Lois Kelso Hunt as Mrs. Slater in the 1983 film “The House on Sorority Row.”
Alexandria Lois Kelso Hunt wore many hats – literally. As an actress, she appeared in films such as “Head of State” and “The House on Sorority Row” as well as in the TV series “Homicide: Life on the Streets.” But Hunt was also known for her work on the city’s Beautification Commission and her commitment to the arts. On May 20, the longtime Alexandrian died at Inova Alexandria Hospital from complications of pneumonia. She was 91.
Lois Marie Kelso was born July 16, 1926, in Oak Park, Ill. She attended the University of Michigan where she was the Women’s Editor of the school’s Michigan Daily newspaper. She continued her education at Columbia University and entered the workforce as a drama and English teacher at Passaic Valley High School and St. Mary’s Hall, both in New Jersey.
Hunt moved to Alexandria in 1965, where she appeared in productions at Arena Stage, Studio Theatre, Castle Performing Arts Center, Jewish Community Center and numerous area dinner theaters.
From 1966-1968, Hunt toured as director and producer of “They Aren’t Real to Me,” a controversial one-act play by Malcolm Boyd, an Episcopalian priest and Civil Rights activist.
In 1973, Hunt began producing children’s summer theater with the Shooter’s Hill Junior Players, which included notable alumni Dermot Mulroney. From this came the Shooter’s Hill Ecumenical Carolers, which raised funds for nearly 50 years for causes such as the Torpedo Factory Art Center, National Puppet Theater of Alexandria and Children’s Hospital.

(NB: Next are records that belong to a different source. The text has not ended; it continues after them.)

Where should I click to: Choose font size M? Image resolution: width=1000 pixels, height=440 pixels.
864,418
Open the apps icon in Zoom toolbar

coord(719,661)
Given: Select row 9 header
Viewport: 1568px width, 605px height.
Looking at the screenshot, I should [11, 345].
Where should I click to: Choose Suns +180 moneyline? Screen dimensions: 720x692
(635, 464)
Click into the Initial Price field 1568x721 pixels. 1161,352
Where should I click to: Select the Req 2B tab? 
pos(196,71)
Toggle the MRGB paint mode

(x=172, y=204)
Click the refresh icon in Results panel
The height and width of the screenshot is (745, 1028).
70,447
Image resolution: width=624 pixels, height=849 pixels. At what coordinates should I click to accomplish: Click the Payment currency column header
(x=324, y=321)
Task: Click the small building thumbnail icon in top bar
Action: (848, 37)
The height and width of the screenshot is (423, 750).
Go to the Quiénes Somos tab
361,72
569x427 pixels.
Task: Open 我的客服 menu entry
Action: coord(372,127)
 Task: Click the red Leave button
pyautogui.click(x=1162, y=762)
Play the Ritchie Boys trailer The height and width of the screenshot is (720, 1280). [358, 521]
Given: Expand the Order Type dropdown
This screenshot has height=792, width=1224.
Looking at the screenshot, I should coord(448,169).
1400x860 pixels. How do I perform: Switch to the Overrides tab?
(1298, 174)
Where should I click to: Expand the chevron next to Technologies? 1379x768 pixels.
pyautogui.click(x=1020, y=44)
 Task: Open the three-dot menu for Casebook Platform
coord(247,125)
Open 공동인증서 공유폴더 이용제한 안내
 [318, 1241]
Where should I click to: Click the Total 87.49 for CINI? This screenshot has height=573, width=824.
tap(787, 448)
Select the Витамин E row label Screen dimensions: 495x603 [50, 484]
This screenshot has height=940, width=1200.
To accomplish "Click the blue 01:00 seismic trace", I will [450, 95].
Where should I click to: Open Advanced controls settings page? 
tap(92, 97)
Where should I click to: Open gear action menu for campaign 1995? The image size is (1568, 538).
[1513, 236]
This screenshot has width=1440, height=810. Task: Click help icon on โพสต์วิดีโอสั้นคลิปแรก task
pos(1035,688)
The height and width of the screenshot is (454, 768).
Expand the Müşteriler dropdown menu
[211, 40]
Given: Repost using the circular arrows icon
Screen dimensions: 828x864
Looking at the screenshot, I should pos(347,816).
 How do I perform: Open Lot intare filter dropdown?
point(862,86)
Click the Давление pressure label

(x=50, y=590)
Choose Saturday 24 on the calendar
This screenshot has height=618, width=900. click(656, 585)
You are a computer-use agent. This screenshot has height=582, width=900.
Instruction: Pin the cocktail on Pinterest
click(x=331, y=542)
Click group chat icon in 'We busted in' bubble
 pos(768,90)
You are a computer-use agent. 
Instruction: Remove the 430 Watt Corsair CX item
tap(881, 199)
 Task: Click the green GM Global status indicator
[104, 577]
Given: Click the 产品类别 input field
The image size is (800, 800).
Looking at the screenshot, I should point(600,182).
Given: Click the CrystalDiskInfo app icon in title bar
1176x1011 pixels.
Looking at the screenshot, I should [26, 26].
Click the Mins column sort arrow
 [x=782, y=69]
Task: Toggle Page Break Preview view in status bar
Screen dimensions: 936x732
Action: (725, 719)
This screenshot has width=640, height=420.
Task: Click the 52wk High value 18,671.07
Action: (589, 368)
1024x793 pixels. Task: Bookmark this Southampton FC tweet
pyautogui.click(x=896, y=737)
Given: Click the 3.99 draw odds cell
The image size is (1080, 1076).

In addition to her theatrical work, Hunt was a member of the Alexandria Beautification Commission and chair of the Bicentennial Trees of Alexandria, Living Witness to the Revolution tree program.
Hunt served as president of the Taylor Run Civic Association and committed her time to organizations such as ALIVE!, Meals on Wheels and the Episcopal Peace Fellowship. She was a member of the League of Women Voters, American Association of University Women, Amnesty International and the Alexandria Democratic Committee. From 1991, she wrote a column for Alexandria Gazette Packet.
Hunt received many awards for her civic contributions including twice being honored by the Commission on the Status of Women with the Woman to Woman award: in 1983 she was recognized for her outstanding achievement on environmental issues and in 1985 for her contribution to the arts.
In 1989, she was presented the Outstanding Citizen award by the Alexandria Park and Recreation Commission for her “exceptional commitment to parks, protection of trees and open space.”
Hunt is survived by her children: Lucille Kelso Hunt of Alexandria; Rachel Gibson Hunt of Silver Spring; and Charles Webster Hunt of Arlington. She also leaves behind six grandchildren: Wyatt Alexander Qualiana; Gabriel Thomas Qualiana; Dakota Kelso Hunt; Kincaid Rutschly Via-Hunt; Keridwyn Gibson Via-Hunt; and Kelso Christine Via-Hunt. She was predeceased by her older son, Nathaniel Hammerlund Hunt and Leon Gibson Hunt, father of her children.
A memorial service will be held July 7 at Emmanuel Episcopal Church, 1608 Russell Road, at 1 p.m. A reception will follow at 302 Rucker Place. All are welcome. In lieu of flowers, contributions may be made to the Friends of the National Arboretum for the Lois Kelso Hunt Memorial. See www.fona.org/donate.